NAIROBI, April 17 (Xinhua) -- African countries need to channel more funds toward infrastructure development to realize growth and prosperity, an African Union (AU) envoy said on Tuesday.

Raila Odinga, AU high representative for infrastructure development in Africa, told a forum in Nairobi that bridging infrastructure financing should be a priority in stimulating growth on the continent.

"Africa continues to be characterized by an infrastructural deficit, a situation that remains critical with an average gap standing at 170 billion U.S. dollars," Odinga said.

He underscored the critical role played by infrastructure in trade and development and decried lack of progress toward bridging the infrastructure gap.

Odinga urged infrastructure stakeholders in Africa to develop a more comprehensive set of instruments and service delivery mechanisms to enhance implementation of major infrastructure projects.

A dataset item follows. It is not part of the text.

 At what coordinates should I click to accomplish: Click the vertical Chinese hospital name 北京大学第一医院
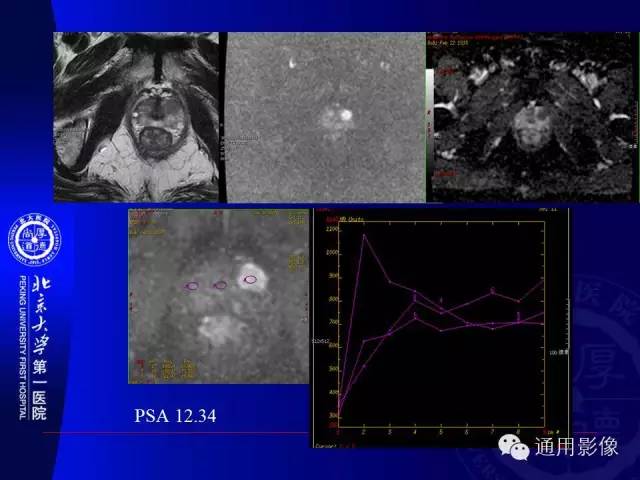(40, 348)
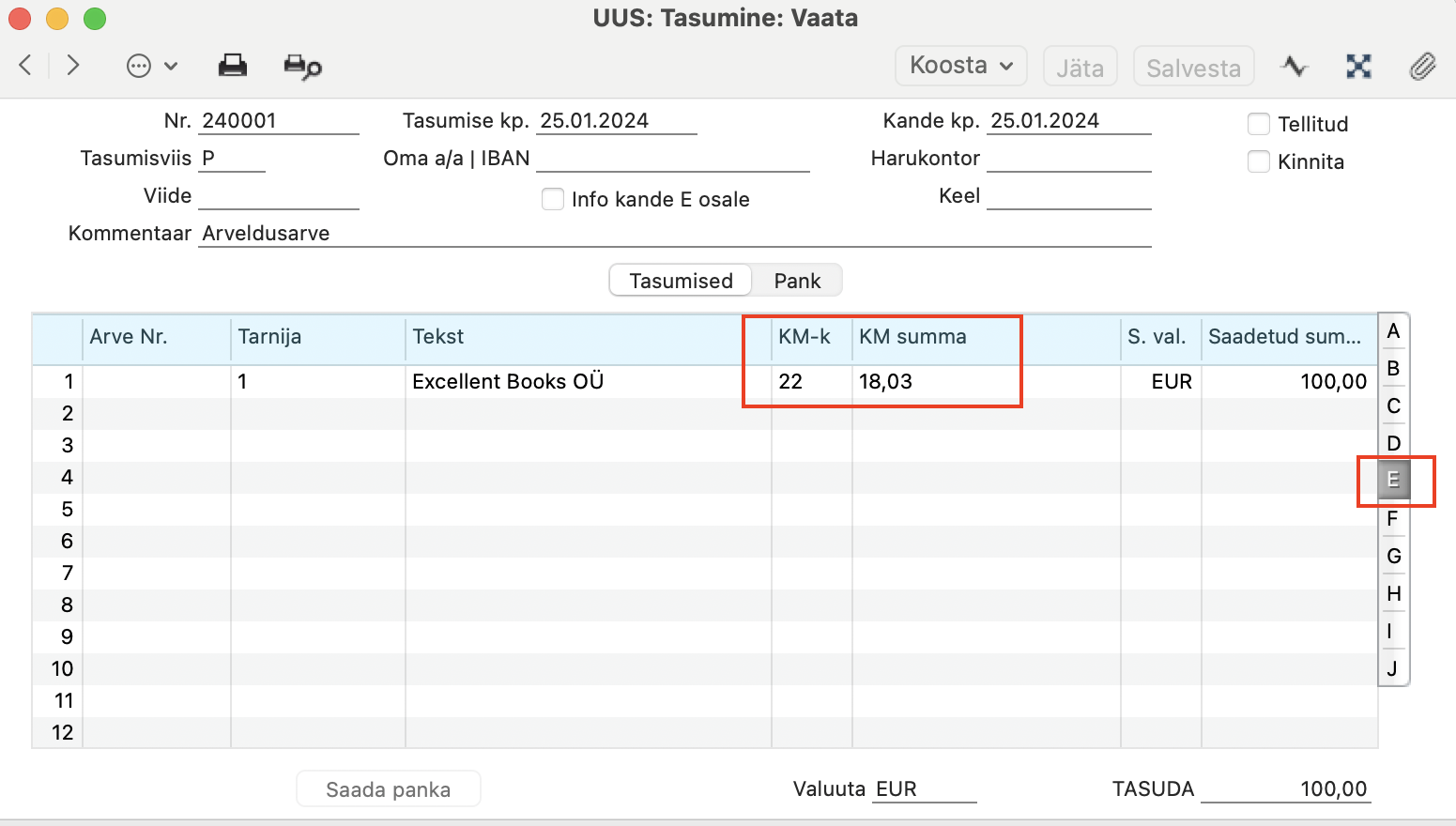
Task: Open the ellipsis actions menu icon
Action: (139, 66)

"To enable Africa compete adequately, we must direct more financial resources towards completion of projects that form major connectivity to the world," Odinga said.

He called for the completion of Tran-Saharan Highway, intercontinental railway for fast trains, Kinshasa-Brazzaville Bridge, and Lagos-Abidjan-Dakar Highway, all key links to connecting Africa and creating jobs for young people from member states.

Odinga called for a more united Africa, saying by uniting, the continent will increase its bargaining power.

"A united Africa will be able to pool its investment resources to ensure it has enough resources to invest in large-scale projects," he said. "That way, we will no longer have to keep begging for funds from various donor nations of the world or loans that are tied to very high interest rates and exploitative conditions."

He encouraged the continent to create more dynamic mobilization strategies and to explore domestic borrowing to accelerate projects' implementation process.

"Numerous financing options are on the table for Africa, apart from external financing. We need to also consider exploring our resources and borrow from our local lending institutions which have more friendly terms," Odinga said.